[Text and item location entries]
▬▬▬

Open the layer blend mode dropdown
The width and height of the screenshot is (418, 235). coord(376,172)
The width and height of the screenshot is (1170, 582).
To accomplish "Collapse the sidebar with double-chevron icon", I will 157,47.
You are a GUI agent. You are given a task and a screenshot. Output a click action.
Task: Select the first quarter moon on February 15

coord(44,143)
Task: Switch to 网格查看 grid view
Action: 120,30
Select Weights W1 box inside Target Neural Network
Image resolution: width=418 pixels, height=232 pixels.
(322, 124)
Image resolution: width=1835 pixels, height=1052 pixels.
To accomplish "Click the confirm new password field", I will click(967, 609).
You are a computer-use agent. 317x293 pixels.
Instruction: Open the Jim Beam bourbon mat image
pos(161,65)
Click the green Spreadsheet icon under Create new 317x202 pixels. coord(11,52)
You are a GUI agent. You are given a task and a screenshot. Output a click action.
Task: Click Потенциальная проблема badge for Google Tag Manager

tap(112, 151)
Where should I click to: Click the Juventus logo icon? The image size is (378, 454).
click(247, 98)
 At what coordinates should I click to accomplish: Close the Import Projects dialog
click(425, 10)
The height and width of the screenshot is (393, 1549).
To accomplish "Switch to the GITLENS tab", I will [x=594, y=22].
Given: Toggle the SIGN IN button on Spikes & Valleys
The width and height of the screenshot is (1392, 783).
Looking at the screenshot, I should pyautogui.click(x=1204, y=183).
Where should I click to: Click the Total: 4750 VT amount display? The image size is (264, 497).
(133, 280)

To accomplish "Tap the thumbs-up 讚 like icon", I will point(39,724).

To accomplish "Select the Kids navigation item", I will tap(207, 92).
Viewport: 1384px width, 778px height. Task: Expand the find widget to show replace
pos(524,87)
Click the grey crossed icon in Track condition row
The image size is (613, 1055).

▬▬▬

• Aim of the exercise
Extract every line of the data above that contains the string "Select", treating uppercase and lowercase as distinct.

• Task solution
Task: Select the first quarter moon on February 15
Select Weights W1 box inside Target Neural Network
To accomplish "Select the Kids navigation item", I will tap(207, 92).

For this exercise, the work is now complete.